The vast majority of microbes isolated as endophytes are fungi [4]. Only recently have biologically active endophytic actinomycetes been isolated and characterized (for example, [6–12, 14, 16, 26, 29, 31, 33, 34]). As a group, the actinomycetes provide nearly 80% of all of the world’s antibiotics [4], though in all cases, organisms isolated from the soil were the source. The advent of drug-resistant bacterial pathogens and the increase in fungal infections has caused a resurgence of interest in finding other reserves of biologically active compounds from the streptomycetes [5, 21]. One biologically important niche that has been overlooked as a source of novel streptomycetes is that endophytes may exist in various ecosystems around the world. This appears to be a reasonable source for new antibiotics given that endophytic streptomycetes are associated with a eukaryotic organism and may be less likely to produce compounds toxic to the eukaryotic host. Thus, one of the major concerns in drug discovery, relating to the toxicity of a drug candidate, may be reduced by dealing with endophytic streptomycetes and their biologically active products.
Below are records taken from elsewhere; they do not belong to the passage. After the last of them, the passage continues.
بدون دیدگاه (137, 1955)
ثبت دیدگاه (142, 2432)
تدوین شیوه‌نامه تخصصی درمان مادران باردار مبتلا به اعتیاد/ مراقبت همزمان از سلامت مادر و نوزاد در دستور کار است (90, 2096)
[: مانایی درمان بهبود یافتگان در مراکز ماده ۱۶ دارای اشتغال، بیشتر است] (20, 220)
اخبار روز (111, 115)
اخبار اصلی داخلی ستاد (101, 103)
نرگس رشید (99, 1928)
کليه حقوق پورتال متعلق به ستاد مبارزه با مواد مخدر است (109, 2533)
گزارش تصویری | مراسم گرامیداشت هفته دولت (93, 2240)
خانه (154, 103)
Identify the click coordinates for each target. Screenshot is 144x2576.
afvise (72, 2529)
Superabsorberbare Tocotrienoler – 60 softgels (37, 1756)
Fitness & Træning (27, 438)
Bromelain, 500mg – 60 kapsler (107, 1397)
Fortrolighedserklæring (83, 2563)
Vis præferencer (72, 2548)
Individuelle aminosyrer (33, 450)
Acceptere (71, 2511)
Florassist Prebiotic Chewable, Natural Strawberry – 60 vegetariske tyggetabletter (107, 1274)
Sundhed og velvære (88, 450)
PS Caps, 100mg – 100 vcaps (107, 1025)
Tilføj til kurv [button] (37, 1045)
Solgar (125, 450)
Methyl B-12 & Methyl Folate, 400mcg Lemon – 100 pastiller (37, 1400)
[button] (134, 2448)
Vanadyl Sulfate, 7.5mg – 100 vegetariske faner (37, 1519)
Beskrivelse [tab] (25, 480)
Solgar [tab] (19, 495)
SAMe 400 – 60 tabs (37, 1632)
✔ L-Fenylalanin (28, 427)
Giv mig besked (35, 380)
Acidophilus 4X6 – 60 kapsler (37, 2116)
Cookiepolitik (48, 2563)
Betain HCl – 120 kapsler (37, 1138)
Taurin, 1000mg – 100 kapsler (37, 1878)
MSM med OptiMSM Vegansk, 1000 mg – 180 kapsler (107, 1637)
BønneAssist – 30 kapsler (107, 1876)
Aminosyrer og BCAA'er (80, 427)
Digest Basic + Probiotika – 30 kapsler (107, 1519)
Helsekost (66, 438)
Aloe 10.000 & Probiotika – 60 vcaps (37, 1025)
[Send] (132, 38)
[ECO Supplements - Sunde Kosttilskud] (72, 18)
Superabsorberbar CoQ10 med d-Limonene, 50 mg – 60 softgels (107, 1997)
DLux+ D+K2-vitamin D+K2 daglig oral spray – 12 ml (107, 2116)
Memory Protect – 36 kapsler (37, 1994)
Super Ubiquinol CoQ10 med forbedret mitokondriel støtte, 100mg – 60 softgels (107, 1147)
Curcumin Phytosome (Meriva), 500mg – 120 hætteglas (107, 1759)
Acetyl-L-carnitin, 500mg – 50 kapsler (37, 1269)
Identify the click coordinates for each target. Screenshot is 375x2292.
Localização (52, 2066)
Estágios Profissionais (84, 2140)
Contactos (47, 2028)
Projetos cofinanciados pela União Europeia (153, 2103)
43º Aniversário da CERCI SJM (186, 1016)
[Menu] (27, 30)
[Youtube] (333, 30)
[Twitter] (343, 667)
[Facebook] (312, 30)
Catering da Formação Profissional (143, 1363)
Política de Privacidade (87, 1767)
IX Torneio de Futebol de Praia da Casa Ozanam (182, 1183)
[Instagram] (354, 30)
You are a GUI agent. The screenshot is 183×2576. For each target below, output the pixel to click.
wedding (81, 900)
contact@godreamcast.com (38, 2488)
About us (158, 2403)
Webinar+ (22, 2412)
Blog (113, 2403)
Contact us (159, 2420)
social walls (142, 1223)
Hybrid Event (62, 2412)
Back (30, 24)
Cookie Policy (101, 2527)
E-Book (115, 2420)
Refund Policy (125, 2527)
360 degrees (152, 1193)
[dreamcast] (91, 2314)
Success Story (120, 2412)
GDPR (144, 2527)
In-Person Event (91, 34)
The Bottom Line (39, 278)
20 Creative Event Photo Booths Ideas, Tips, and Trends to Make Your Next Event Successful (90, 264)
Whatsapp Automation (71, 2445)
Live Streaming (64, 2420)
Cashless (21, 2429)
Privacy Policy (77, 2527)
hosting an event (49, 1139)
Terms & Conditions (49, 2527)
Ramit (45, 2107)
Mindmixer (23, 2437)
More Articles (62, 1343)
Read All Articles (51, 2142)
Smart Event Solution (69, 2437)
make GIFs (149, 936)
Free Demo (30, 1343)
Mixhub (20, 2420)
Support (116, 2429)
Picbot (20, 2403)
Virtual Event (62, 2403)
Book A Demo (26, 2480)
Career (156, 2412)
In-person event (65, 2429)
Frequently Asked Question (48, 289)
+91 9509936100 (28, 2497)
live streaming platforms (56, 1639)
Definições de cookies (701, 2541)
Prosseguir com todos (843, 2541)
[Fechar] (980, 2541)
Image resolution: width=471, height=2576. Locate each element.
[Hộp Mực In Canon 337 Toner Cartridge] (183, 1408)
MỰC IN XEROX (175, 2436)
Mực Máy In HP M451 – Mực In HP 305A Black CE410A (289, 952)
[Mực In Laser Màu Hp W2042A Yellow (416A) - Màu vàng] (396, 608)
Many of the recently described endophytic streptomycetes possess unique 16S rDNA sequences, make totally novel biologically active products, possess unique hyphal structures, and have interesting and novel cultural characteristics [8–11, 14, 34]. Novel taxonomy may highlight novel chemistry providing prospects for finding new biologically active compounds for agriculture, medicine, and industry [28].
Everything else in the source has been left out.